Financial Express Chandigarh
|October 13, 2025
INDIA MUST MOVE QUICKLY ON DOMESTIC POLICY SUPPORT & SYSTEMIC REFORMS TO REAP BENEFITS
UK PRIME MINISTER Keir Starmer’s visit to India with a strong business contingent of 125 people augurs well for India.
This is especially so when India is facing the tariff blow of 50% from US President Donald Trump. This is not only good diplomacy but also good business. Starmer himself said that the India-UK trade partnership, Comprehensive Economic and Trade Agreement (CETA), is a “launchpad for growth”. Both countries are looking to deepen their partnership in various sectors ranging from defence and education to critical minerals. Let us try to dig deeper and see how India can gain from this, and where it should focus as far as trade between the two countries is concerned.

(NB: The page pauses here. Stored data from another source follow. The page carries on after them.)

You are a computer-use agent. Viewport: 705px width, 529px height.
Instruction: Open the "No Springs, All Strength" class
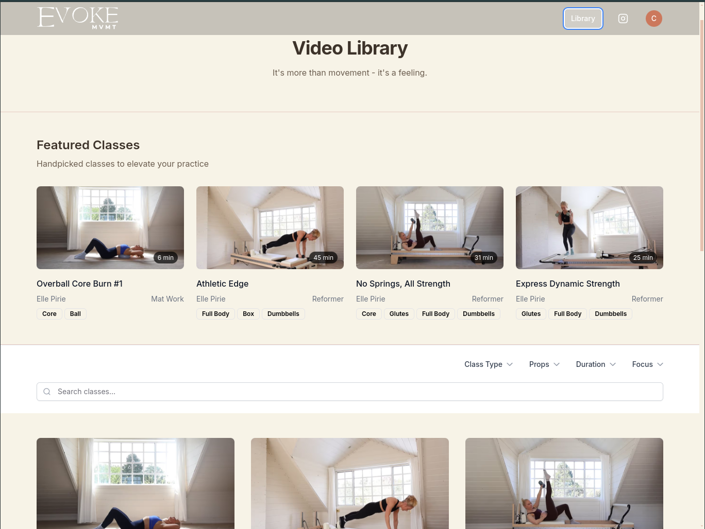point(403,284)
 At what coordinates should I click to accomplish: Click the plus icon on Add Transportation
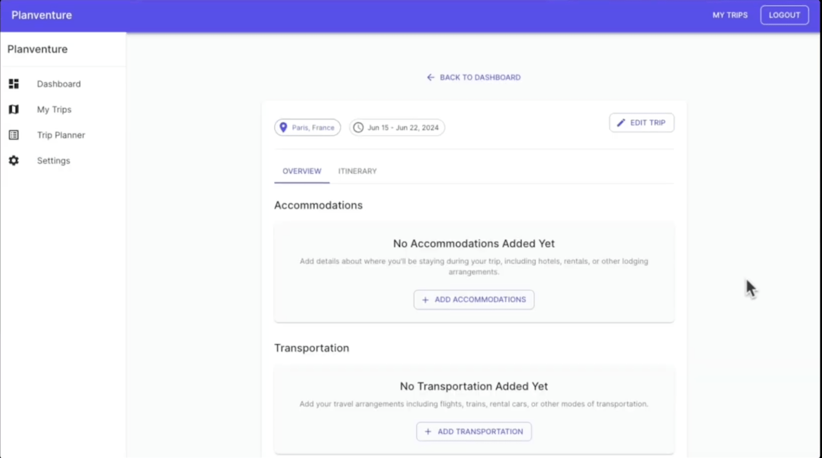click(x=427, y=431)
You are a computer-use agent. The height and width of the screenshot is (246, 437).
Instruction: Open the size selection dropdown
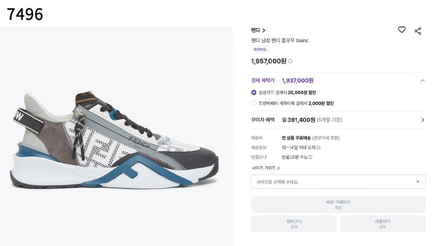click(x=338, y=182)
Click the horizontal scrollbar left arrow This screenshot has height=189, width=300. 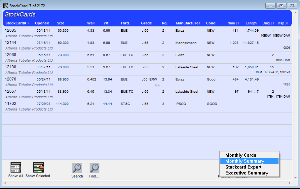[x=5, y=183]
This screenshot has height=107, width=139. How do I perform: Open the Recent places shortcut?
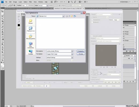tap(31, 21)
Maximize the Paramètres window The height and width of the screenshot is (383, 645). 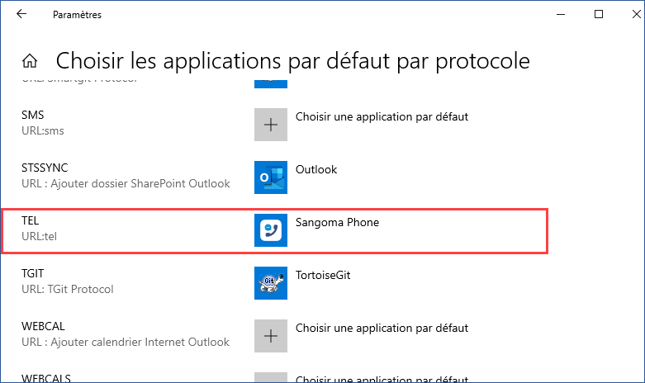pos(600,14)
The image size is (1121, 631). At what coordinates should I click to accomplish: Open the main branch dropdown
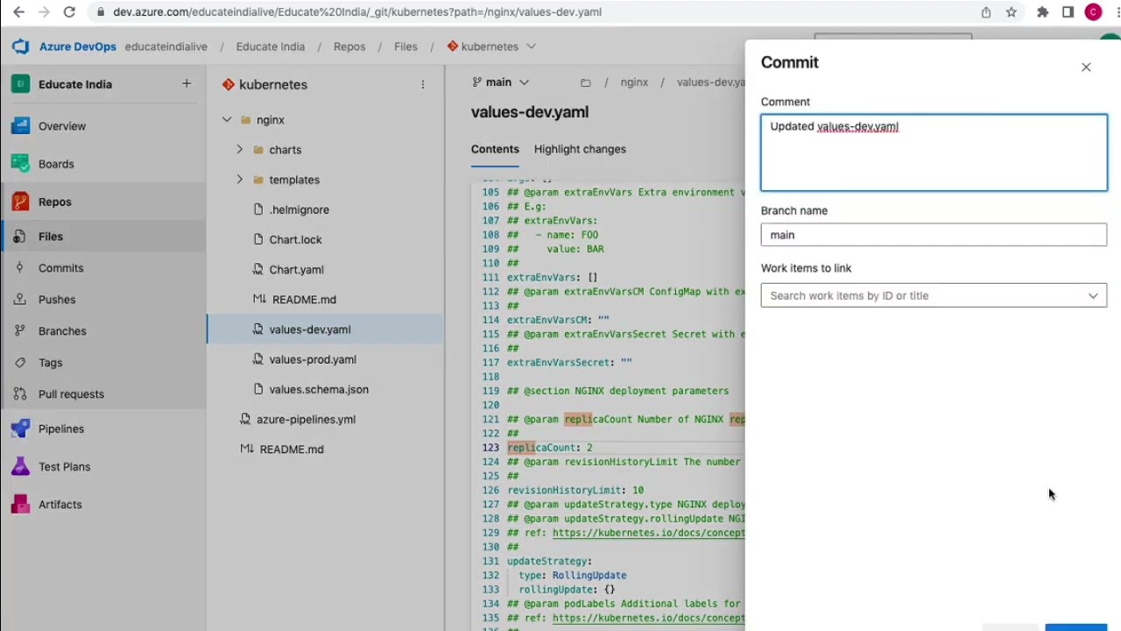pyautogui.click(x=501, y=82)
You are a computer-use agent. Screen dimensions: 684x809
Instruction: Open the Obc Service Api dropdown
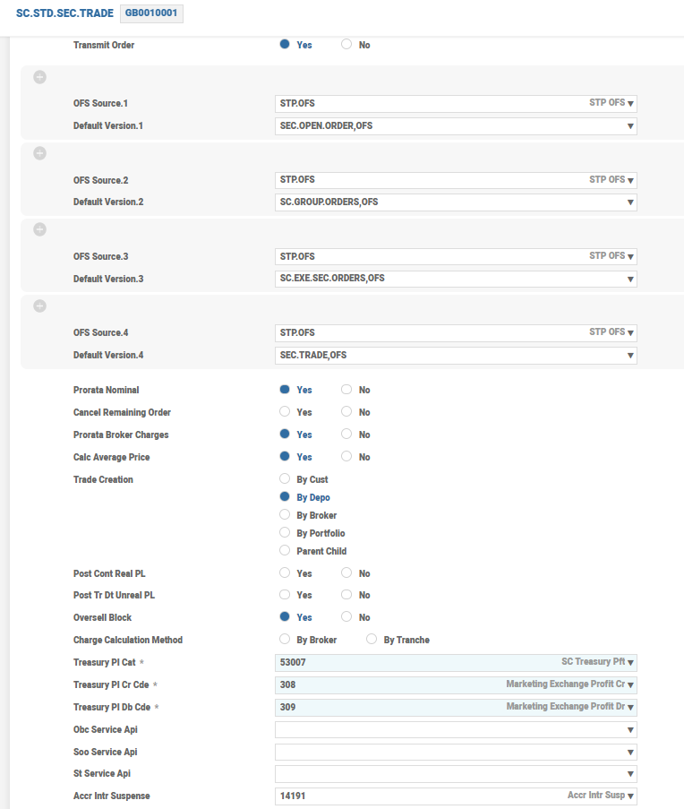[x=630, y=730]
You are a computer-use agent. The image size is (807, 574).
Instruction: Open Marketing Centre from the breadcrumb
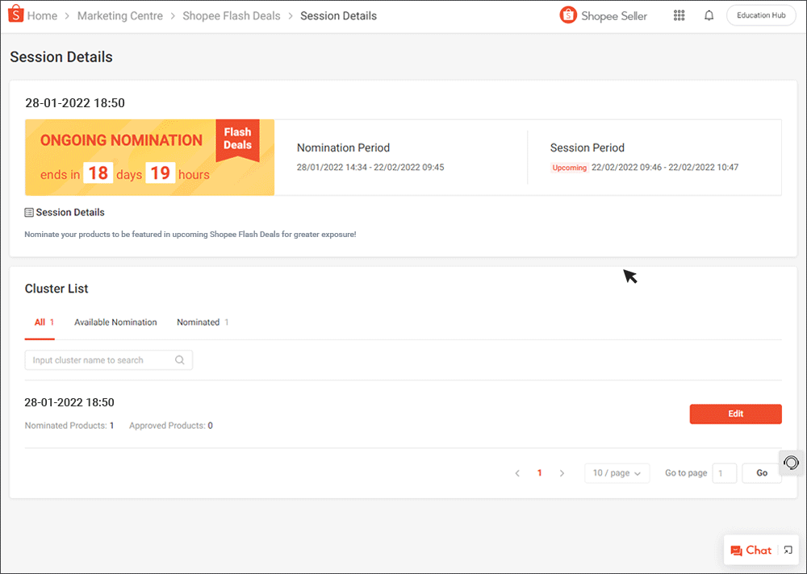click(119, 15)
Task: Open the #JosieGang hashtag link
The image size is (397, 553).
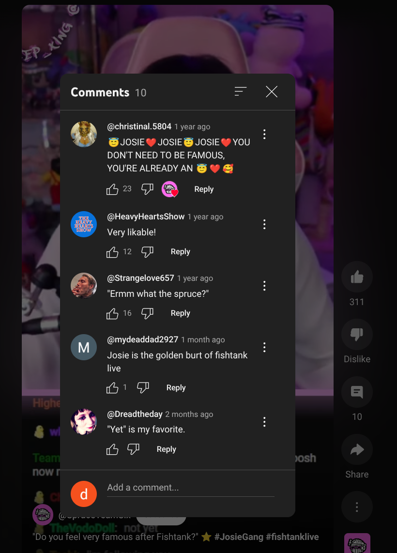Action: pos(239,537)
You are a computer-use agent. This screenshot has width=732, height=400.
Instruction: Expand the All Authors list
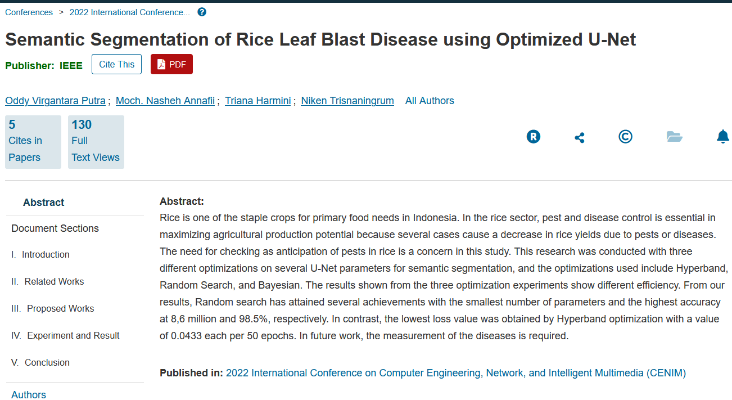coord(429,101)
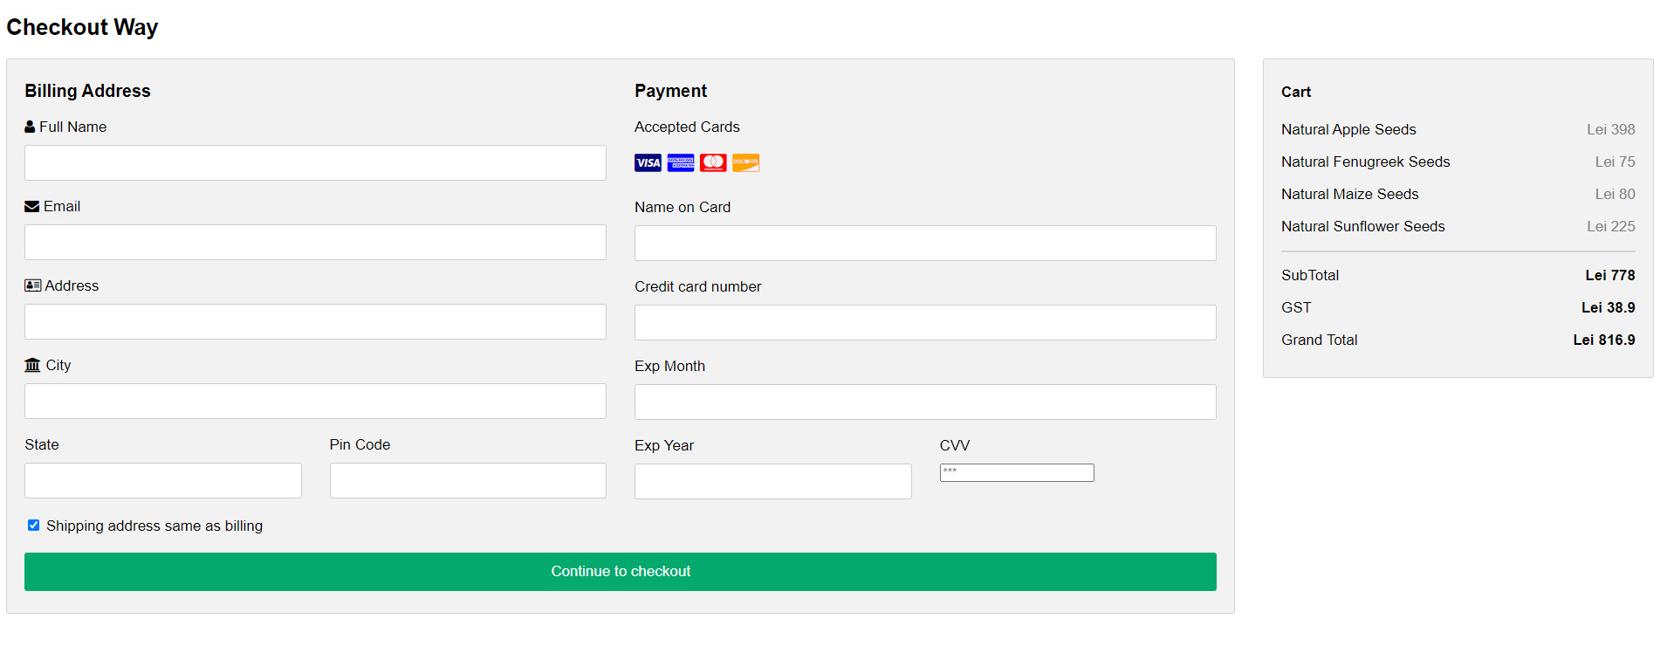
Task: Open the Natural Apple Seeds cart link
Action: pyautogui.click(x=1348, y=129)
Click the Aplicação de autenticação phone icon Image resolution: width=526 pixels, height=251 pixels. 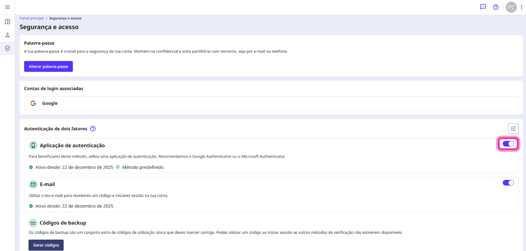(33, 145)

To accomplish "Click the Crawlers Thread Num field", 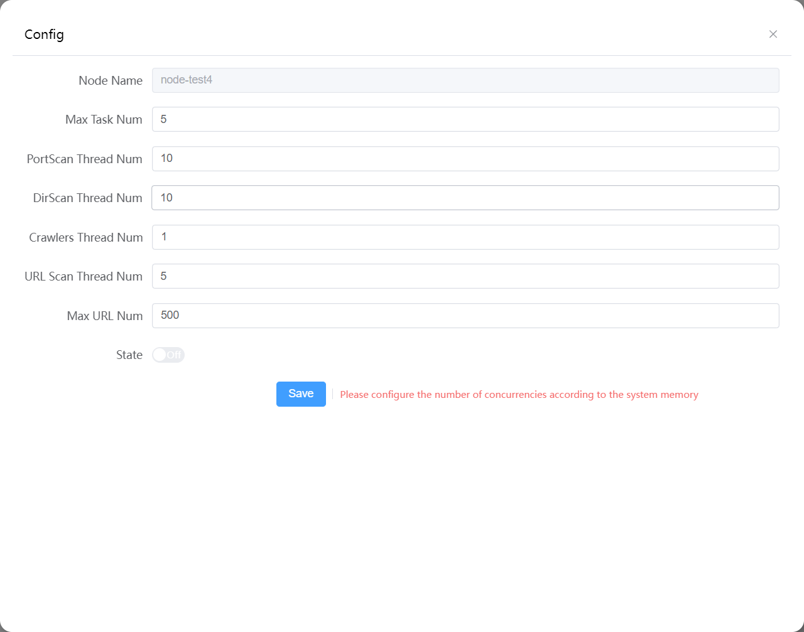I will 465,237.
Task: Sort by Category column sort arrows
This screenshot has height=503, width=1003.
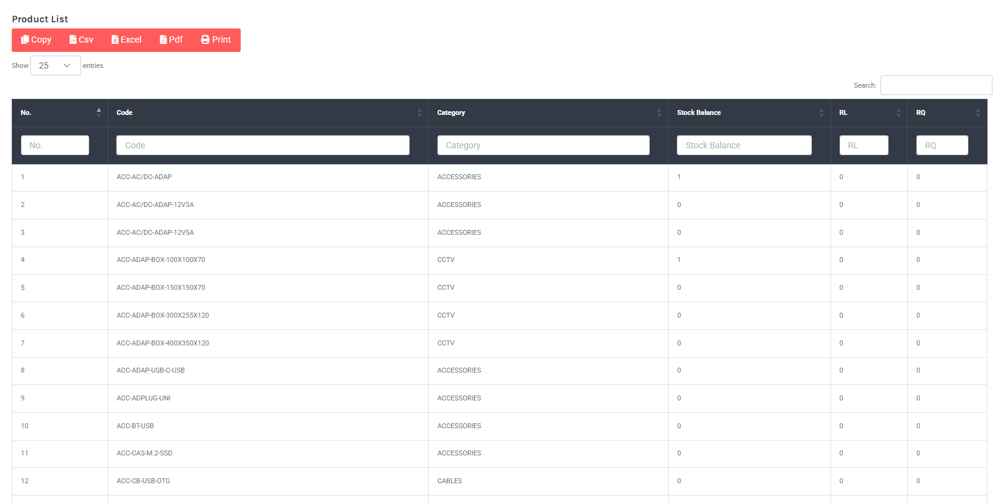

CETA (signed on July 24) is significant in both depth and breadth. It covers more than 99% of tariff lines in industrial and agri-products. This clearly shows that India can successfully negotiate and come to an agreement that is mutually beneficial. It is a good precursor to our negotiations with the European Union (EU), and also a pointer to the US for not pushing India too far under the pretext of buying Russian oil.
India-UK bilateral trade in goods ($23 billion) and services ($33 billion) stands at $56 billion. Under CETA, both sides have set an ambitious goal to double this and reach $120 billion by 2030. In 2024, the UK imported $12.9 billion goods (1.5% of its goods imports) and $19.8 billion (4.6%) in services (2023) from India. India imported goods worth $8.4 billion and services worth $13 billion from the UK. So, overall, India enjoys a surplus in both goods and services. But the trade potential is much more on both sides.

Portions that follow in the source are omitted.